◆ **Exercise goal**: Identify all lines below that hold "value" and collect them.

◆ **Raw data**:
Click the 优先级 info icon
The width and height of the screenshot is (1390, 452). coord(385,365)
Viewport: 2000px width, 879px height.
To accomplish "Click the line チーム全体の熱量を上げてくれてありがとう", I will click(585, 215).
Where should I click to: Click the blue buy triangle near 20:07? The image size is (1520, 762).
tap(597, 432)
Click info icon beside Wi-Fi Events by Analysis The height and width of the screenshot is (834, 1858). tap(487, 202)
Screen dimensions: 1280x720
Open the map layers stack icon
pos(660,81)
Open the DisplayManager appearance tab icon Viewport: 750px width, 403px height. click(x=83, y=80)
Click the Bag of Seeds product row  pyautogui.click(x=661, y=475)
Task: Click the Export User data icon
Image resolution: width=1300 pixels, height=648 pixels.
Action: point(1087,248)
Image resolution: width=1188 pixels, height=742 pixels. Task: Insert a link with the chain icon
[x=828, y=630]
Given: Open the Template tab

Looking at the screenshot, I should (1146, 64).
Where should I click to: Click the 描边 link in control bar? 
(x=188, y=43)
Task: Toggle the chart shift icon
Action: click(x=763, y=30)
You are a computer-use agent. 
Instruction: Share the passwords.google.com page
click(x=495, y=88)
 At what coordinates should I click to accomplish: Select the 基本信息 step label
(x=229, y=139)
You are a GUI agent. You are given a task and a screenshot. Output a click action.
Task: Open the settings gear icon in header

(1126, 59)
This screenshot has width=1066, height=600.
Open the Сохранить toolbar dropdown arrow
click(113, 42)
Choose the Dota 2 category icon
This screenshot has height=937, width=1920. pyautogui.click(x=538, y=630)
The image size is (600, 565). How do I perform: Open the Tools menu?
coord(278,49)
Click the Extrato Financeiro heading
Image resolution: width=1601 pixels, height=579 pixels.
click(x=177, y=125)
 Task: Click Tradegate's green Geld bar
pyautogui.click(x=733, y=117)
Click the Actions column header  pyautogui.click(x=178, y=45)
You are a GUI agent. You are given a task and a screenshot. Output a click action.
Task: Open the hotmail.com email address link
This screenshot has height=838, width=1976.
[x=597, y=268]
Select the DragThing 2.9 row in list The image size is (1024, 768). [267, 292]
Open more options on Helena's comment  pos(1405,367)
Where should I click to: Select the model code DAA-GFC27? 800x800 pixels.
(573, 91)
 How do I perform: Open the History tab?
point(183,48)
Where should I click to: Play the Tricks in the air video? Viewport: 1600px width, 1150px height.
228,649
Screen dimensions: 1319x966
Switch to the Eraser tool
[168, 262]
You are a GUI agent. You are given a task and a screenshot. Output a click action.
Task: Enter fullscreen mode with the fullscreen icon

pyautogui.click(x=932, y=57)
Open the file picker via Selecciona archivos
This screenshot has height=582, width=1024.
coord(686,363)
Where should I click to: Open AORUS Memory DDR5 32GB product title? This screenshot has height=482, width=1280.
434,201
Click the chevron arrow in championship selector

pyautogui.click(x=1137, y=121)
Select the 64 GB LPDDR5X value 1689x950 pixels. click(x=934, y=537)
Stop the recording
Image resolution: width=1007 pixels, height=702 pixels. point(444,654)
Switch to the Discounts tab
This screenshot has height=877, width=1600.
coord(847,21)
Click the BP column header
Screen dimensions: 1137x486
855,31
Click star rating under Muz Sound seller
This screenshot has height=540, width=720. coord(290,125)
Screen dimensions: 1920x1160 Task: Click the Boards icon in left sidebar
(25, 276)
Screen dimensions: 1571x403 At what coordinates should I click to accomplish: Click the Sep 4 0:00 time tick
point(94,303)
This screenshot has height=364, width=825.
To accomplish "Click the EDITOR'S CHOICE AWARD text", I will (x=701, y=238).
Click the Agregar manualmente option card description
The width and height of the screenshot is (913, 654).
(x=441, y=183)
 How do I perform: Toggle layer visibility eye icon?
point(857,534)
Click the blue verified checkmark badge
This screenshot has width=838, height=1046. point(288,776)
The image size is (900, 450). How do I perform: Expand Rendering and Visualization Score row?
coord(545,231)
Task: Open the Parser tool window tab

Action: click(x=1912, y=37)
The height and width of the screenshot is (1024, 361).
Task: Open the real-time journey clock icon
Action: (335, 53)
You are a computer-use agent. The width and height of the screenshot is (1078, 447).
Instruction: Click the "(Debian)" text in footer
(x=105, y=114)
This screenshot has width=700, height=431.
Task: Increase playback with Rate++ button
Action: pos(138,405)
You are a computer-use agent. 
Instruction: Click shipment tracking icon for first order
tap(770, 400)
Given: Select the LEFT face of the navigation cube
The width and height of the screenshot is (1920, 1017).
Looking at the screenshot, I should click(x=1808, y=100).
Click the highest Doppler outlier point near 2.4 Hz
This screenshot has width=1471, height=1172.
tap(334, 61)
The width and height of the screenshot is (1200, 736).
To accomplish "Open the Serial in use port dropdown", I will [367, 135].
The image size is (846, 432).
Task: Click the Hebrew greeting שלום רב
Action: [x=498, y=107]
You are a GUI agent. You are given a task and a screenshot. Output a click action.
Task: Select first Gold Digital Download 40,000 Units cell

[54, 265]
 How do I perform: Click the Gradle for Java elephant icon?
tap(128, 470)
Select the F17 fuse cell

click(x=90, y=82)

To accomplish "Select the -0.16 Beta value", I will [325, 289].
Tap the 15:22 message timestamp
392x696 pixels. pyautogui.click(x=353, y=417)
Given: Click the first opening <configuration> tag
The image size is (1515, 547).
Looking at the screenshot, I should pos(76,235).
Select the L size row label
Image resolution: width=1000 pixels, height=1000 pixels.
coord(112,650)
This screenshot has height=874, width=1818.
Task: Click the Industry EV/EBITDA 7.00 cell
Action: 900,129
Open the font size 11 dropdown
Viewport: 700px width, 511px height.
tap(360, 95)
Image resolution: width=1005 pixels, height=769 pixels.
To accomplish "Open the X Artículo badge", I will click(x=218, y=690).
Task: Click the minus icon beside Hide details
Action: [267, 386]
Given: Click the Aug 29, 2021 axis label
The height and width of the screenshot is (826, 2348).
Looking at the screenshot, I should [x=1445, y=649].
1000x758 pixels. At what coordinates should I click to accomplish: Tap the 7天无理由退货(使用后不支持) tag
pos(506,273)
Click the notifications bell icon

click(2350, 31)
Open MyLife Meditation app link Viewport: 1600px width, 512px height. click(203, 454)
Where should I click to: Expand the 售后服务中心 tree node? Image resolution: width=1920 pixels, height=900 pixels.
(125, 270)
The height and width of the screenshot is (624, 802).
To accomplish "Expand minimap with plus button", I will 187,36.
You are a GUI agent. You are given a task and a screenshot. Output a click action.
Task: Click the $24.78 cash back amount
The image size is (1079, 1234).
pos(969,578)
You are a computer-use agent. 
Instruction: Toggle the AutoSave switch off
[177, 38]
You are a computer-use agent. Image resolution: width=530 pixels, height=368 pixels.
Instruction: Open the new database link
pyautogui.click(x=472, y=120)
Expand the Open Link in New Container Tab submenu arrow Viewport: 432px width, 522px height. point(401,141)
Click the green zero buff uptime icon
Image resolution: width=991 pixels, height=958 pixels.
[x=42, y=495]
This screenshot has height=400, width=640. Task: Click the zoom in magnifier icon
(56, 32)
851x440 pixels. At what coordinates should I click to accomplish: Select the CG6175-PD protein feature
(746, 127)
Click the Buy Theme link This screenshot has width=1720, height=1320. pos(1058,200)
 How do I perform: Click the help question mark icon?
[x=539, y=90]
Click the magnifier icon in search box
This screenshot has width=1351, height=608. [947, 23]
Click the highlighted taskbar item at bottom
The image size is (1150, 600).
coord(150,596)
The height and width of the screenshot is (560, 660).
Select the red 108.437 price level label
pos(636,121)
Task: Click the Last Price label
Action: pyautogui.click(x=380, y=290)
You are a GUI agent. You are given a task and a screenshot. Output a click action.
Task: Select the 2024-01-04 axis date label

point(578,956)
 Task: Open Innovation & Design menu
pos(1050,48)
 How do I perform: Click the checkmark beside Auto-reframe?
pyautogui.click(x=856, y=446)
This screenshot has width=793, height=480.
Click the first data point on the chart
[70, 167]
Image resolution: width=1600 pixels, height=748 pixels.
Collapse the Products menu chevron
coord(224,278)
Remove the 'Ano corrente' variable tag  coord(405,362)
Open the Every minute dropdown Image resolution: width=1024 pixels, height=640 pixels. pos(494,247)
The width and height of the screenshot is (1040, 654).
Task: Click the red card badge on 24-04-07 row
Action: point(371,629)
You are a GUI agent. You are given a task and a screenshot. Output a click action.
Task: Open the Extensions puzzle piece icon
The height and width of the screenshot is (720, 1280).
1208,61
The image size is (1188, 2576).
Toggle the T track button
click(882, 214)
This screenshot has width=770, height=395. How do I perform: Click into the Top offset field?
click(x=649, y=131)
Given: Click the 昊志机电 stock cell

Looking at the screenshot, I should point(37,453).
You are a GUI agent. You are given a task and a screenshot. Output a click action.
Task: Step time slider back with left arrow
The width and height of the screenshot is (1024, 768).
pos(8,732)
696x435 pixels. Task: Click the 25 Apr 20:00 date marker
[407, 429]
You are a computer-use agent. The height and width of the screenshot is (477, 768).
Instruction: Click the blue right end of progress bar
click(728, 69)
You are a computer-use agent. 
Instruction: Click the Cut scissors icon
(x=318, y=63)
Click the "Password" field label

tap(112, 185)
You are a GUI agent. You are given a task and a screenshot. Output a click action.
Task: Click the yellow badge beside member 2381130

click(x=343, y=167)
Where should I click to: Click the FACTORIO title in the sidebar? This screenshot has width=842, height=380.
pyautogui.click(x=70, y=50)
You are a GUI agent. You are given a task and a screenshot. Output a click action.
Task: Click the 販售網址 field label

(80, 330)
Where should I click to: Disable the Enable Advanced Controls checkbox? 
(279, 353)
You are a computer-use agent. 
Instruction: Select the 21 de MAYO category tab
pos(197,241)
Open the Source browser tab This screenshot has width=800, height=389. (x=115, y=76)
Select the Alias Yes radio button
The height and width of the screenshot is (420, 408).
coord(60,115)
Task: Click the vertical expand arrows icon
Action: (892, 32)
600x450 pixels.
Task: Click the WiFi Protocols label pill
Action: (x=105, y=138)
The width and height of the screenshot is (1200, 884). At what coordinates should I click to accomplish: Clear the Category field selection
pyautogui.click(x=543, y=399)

◆ **Problem solution**:
Select the 64 GB LPDDR5X value 1689x950 pixels. click(x=934, y=537)
To accomplish "Select the -0.16 Beta value", I will [325, 289].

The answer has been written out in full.